This post is, unfortunately, going to be rather low on photos compared to those previous, because plants that aren’t growing well, are dying off or somehow going wrong, aren’t really inviting subjects for the camera. I’ve resisted the temptation, though, to title it “Failures”, because all of these plants gave something to the garden, even if it was just a clump of foliage or something for the local caterpillars to eat.
Pattypan squash: this is an example of why you should be careful what plants you let into your garden. We decided we wanted a pattypan squash plant: they can look rather attractive, and we always use plenty of squash in cooking. By the time we decided we wanted one, though, it was definitely a bit late in the season to be growing one from seed. We went down to one of the local garden centres; all the pattypans they had looked to have signs of mildew on their leaves. We bought the best we could find, but the signs of mildew did indeed turn into worse mildew. It fruited, but its fruits were hardly an inch across. Of course, I’ve heard since, this year has been a bad year for squashes, but I’m sure that a healthier plant would have had a better chance of success.

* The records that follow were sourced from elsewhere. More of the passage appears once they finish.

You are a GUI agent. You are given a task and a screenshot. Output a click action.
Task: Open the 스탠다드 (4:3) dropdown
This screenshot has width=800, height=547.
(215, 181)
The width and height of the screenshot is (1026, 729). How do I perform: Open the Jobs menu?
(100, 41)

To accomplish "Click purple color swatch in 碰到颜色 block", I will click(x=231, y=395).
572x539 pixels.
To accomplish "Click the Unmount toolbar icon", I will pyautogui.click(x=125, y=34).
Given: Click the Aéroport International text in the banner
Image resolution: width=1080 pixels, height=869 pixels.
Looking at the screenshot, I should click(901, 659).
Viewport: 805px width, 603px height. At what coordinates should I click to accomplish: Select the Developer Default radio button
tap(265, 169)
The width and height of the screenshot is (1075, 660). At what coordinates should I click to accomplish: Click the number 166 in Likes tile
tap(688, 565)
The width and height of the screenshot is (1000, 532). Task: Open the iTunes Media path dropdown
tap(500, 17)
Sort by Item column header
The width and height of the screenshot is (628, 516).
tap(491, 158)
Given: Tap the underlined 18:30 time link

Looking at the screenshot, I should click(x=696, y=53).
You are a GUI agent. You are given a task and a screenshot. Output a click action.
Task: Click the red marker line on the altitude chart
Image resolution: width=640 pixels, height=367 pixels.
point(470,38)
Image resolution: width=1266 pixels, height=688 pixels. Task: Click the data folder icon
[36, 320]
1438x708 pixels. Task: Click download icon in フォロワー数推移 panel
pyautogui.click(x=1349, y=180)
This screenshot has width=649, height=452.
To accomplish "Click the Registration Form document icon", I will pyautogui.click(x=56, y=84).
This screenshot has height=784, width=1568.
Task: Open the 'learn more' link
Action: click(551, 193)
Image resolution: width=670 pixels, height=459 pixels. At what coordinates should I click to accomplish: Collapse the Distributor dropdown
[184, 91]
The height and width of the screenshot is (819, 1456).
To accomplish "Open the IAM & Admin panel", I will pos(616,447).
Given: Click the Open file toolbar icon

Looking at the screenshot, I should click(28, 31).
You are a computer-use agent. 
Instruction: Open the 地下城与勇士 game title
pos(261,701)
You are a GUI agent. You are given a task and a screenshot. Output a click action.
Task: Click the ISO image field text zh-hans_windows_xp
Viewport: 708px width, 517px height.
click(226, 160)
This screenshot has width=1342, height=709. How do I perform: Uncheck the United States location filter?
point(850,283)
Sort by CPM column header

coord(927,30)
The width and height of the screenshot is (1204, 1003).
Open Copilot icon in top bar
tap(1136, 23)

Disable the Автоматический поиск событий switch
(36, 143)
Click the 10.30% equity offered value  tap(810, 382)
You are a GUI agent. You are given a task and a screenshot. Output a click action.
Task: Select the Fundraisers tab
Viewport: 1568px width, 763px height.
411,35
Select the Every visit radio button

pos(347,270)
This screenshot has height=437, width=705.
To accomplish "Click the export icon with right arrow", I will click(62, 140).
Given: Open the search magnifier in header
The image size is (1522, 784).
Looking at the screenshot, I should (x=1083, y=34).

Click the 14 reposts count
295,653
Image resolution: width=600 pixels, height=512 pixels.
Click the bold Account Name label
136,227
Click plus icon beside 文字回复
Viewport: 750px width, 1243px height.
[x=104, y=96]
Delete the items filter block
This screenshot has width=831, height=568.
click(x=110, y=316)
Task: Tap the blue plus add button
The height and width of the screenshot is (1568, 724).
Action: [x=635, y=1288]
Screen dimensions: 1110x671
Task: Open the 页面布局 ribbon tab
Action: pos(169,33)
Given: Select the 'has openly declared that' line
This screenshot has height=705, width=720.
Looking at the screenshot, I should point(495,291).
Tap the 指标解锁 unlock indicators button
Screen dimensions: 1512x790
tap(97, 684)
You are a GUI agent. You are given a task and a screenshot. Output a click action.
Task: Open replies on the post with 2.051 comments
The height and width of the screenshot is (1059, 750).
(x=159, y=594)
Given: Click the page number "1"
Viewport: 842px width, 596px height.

Dill: We love dill, particularly with salmon in the Scandinavian style, so dill had to be a must for the garden. We planted plenty of dill seeds, and they sprung right up, right away. But then they didn’t stop springing. Every dill plant we grew turned into a tall, spindly thing, four or five feet high but with barely any usable foliage. Pinching out the tips didn’t seem to help.
Spring onions: these we grew from seed, and they started out well. They seemed to be taking a while, but we weren’t too worried, having picked a variety with a low chance of bolting. Then, though, a period of hot weather followed by heavy rain ruined the majority of the plants, snapping the stems. A handful have grown back from that, but neither those nor the ones which avoided the rain in the first place have really reached a harvestable thickness.
Sweet peas: the idea with these was: companion plants around our green beans. The problem with them was: they grew too well. They grew around the beans, over them, taller than them, almost swallowing them up. And then didn’t even flower. The problem, maybe, is that sweet peas aren’t bred to grow in vegetable-quality compost, which is possibly an issue with any companion planting scheme that involves decorative and produce plants mixed in together.
Japanese saltwort: we spotted this in one of the local garden centres, the excellent Riverside co-operative. We bought it because it was intriguing, and unusual. It grew, grew well. The problem, though was that we didn’t really know what to do with it; and its heart quickly became dead and woody, the living parts straggling over the edge of its pot. I have the feeling it is one of those plants which, if not kept in a container, could easily take over an entire garden.
What to learn from all this? Well, next year, we’ll definitely be keeping our spring onions rather more sheltered. We’re on the hunt, too, for a different variety of dill to try. The most important thing to remember, though: however much we want a particular variety of plant in the garden, only let it come in if it’s healthy.